### TASK PROMPT
Rewrite the items below, changing every "screenshot" to "image" and keeping everything else the same. Leave the pictures out of your answer.

───── LISTED RECORDS ─────

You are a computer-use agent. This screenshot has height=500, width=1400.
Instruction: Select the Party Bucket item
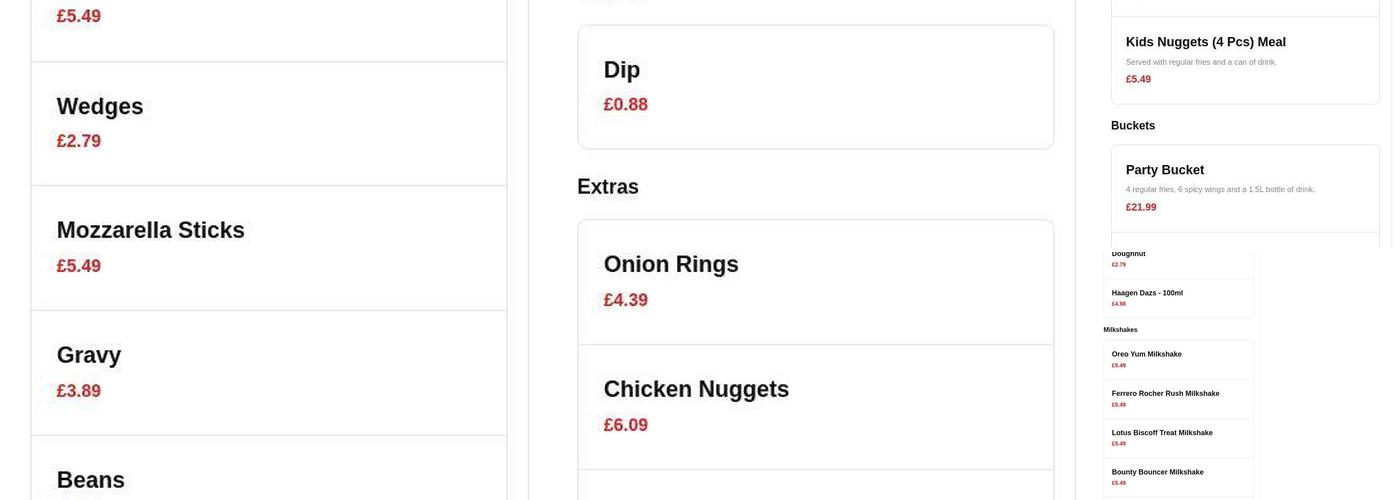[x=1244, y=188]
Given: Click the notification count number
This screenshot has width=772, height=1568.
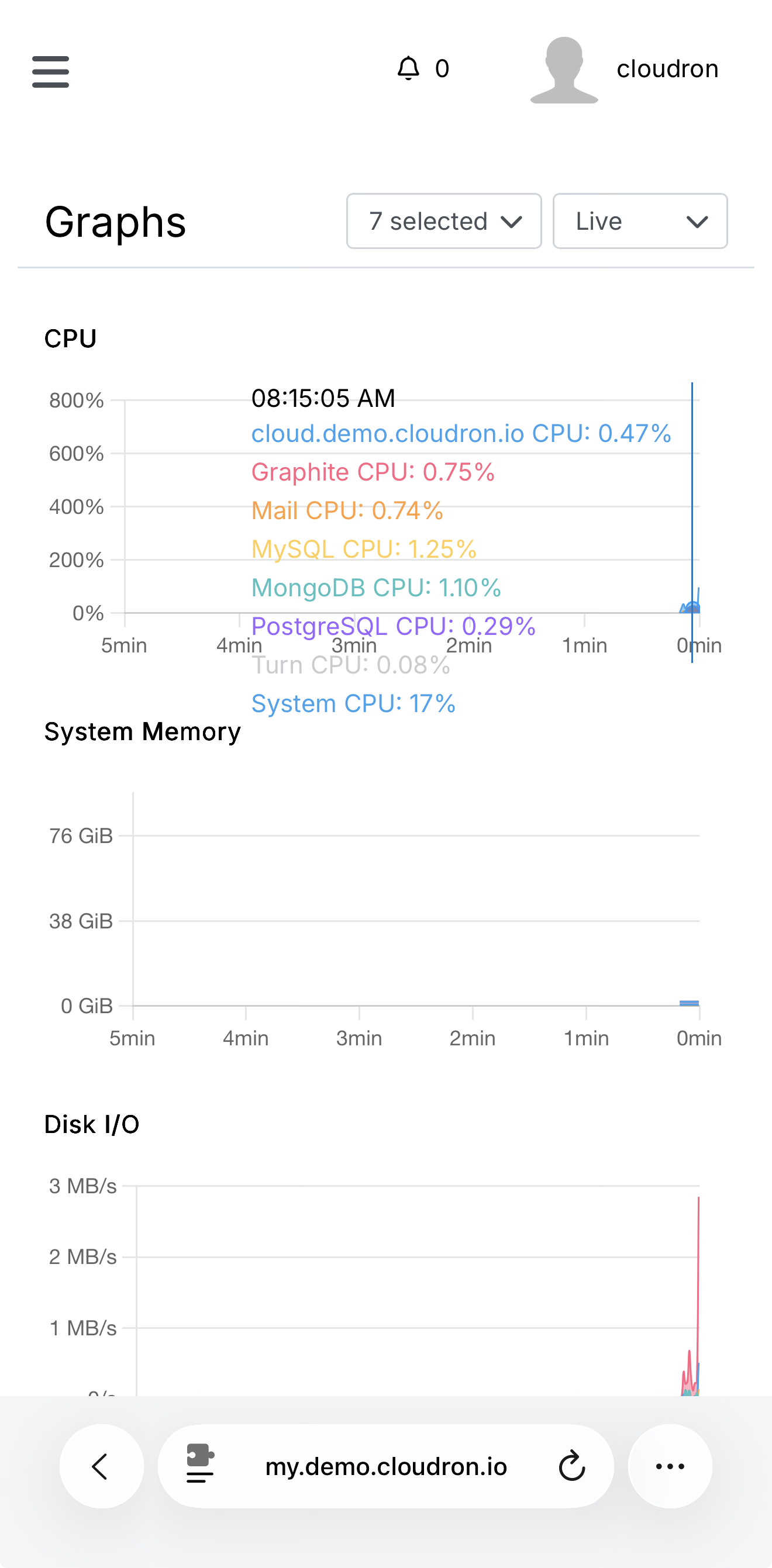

─────

### RESULT
You are a computer-use agent. This image has height=500, width=1400.
Instruction: Select the Party Bucket item
[x=1244, y=188]
Given: Click the notification count number
This image has width=772, height=1568.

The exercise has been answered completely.